I wrote on the mailing list:

CDI events would be one way, but I think this introduces too many technical details into the business domain objects. I’d prefer to take a similar approach as MP REST Client did: use an interface to describe the required business functionality, both on the sending and receiving side; and annotations (that can be extracted into stereotypes) for the technical details, when necessary. The main difference to MP REST Client is that messages don’t directly return a value ;-)

This had already been proposed for the JMS 2.0 spec back in 2011, but it was probably ahead of its time.
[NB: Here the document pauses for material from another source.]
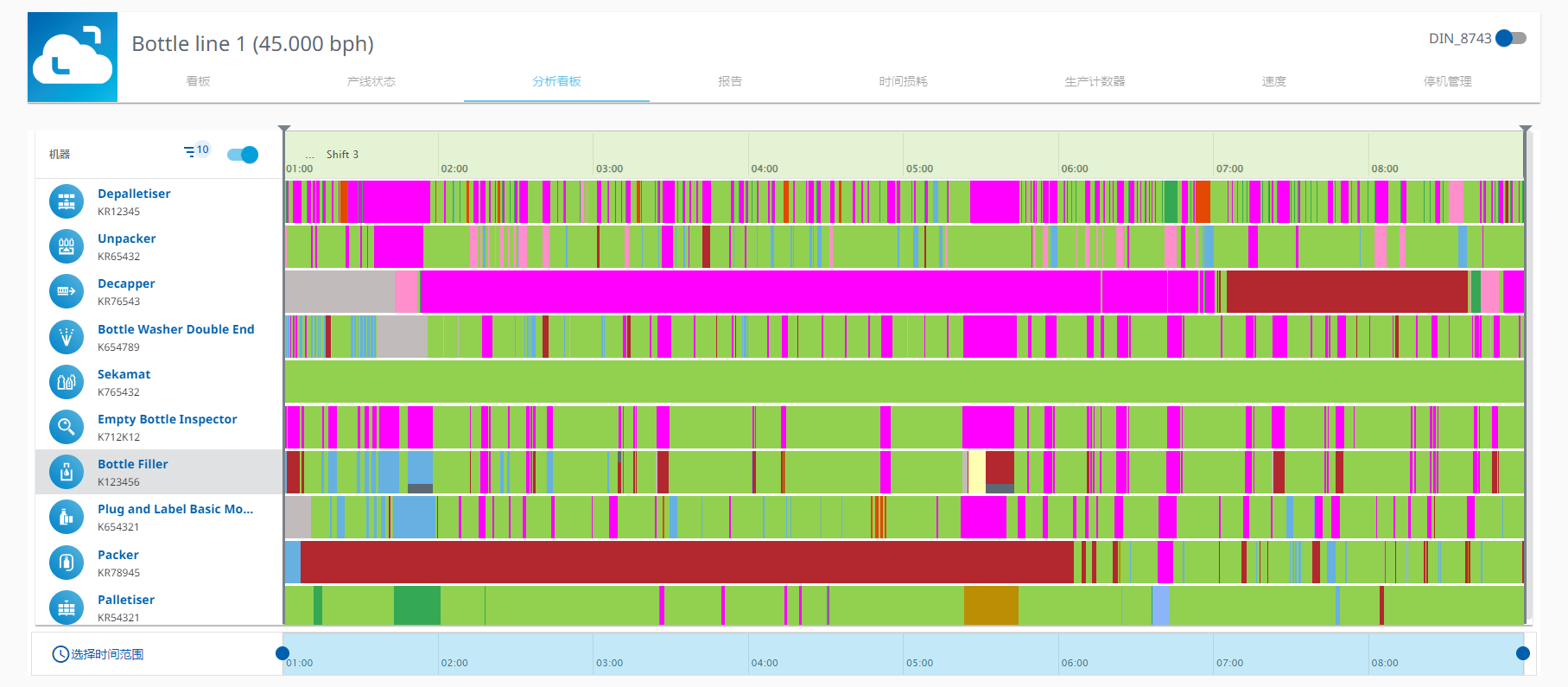Click the Unpacker machine icon
Image resolution: width=1568 pixels, height=687 pixels.
67,246
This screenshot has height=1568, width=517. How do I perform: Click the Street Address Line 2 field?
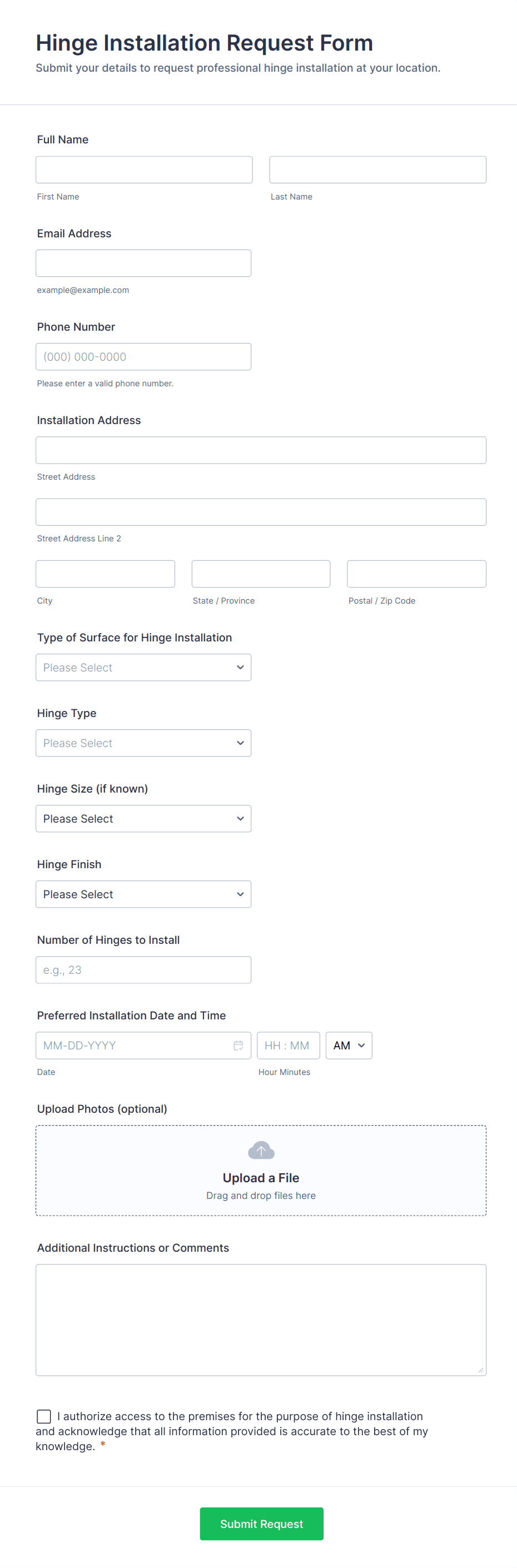click(261, 512)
For details see https://github.com/t1/message-api

@OndroMih wrote:

I think what you describe is very similar to https://github.com/eclipse-ee4j/jms-api/issues/249. The description of that github issue links to a similar proposal, which is newer and possibly more modern. Let's discuss on that github issue. Or, if emails are better for you, can you start a new thread about new annotation-based API?

I'm glad to continue the discussion here.
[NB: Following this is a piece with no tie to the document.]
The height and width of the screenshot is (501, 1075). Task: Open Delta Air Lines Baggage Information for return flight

OndroMih commented 3 years ago

Hi @t1 ,

Did you review the proposal in https://github.com/tomitribe/jms-proposals/blob/master/messaging-client/src/test/java/org/example/BuildAndNotify.java? Do you think it's viable and close to what you expect and described on the mailing list?
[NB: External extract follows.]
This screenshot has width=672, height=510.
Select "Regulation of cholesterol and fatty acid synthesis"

There's an interface NotificationsClient, which contains annotations with the configuration. the builde rMessagingClientBuilder is used in the BuildAndNotify class to instantiate the client that implements the NotificationsClient interface. Calling methods on this client will send a message to a topic configured by the annotation.

I don't like the annotation names (the "Listener" part) because they indicate that the annotation is valid only for message receivers (MDBs). Using a "Listener" to send messages isn't intuitive. But otherwise I like it, it's very similar to how MicroProfile REST Client uses JAX-RS server annotations on a client interface.

It's worth noting that this proposal doesn't depend on CDI at all. The JMS implementation is responsible for scanning the annotations and providing the builder that is capable of creating the clients. In a CDI container, it would make sense to be able to inject the client instead of using the builder, but that would be optional and isn't covered by this proposal.

t1 commented 3 years ago

The type of API that I've had in mind would even more hide the fact that we are doing messaging, i.e. I'd define a business interface:

@MessageApi
public interface BuildNotification {
    public void statusUpdate(
        @MessageProperty URI buildId,
        @MessageProperty BuildStatus buildStatus,
        BuildTiming timing,
        BuildDetails details);
}

The message topic name is by default derived from the fully qualified interface name and the method name, but can be overridden with an annotation. The @MessageProperty parameters get their names by default from the javac parameter names (I still think this should be on by default), while the message body is a JSON object containing the other parameters:

{
    "timing": {
        "start": "2021-05-15T18:01:32",
        ...
    },
    "details": {
        "progress": 0.87,
        "stage": "AT",
        ...
    },
}

A sender simply injects that interface and calls the method:

@Inject BuildNotification buildNotification;

public void builder() {
    ...
    buildNotification.statusUpdate(build.getId(), build.getStatus(), build.getTiming(), build.getDetails());
    ...
}

The receiver defines a method with a subset of the parameters defined by the sender:

@MessageApi
public void statusUpdate(@MessageProperty URI buildId, BuildDetails details) {
    System.out.println("build " + buildId + " is " + details.getProgress()*100 + "% done");
}
OndroMih commented 3 years ago

OK. This sounds close to what is proposed in the tomitribe/jms-proposals repository, and specifies some default behavior so that annotations are applied only if needed.

To get things moving, I've copied the proposal from the tomitribe/jms-proposals repository and submitted it as a pull request here: https://github.com/eclipse-ee4j/jms-propsals/pull/2.

@t1 , can you compile a similar project for your proposal and submit is as a similar PR? Then we could compare them side by side and have a conversation about your proposal in your PR.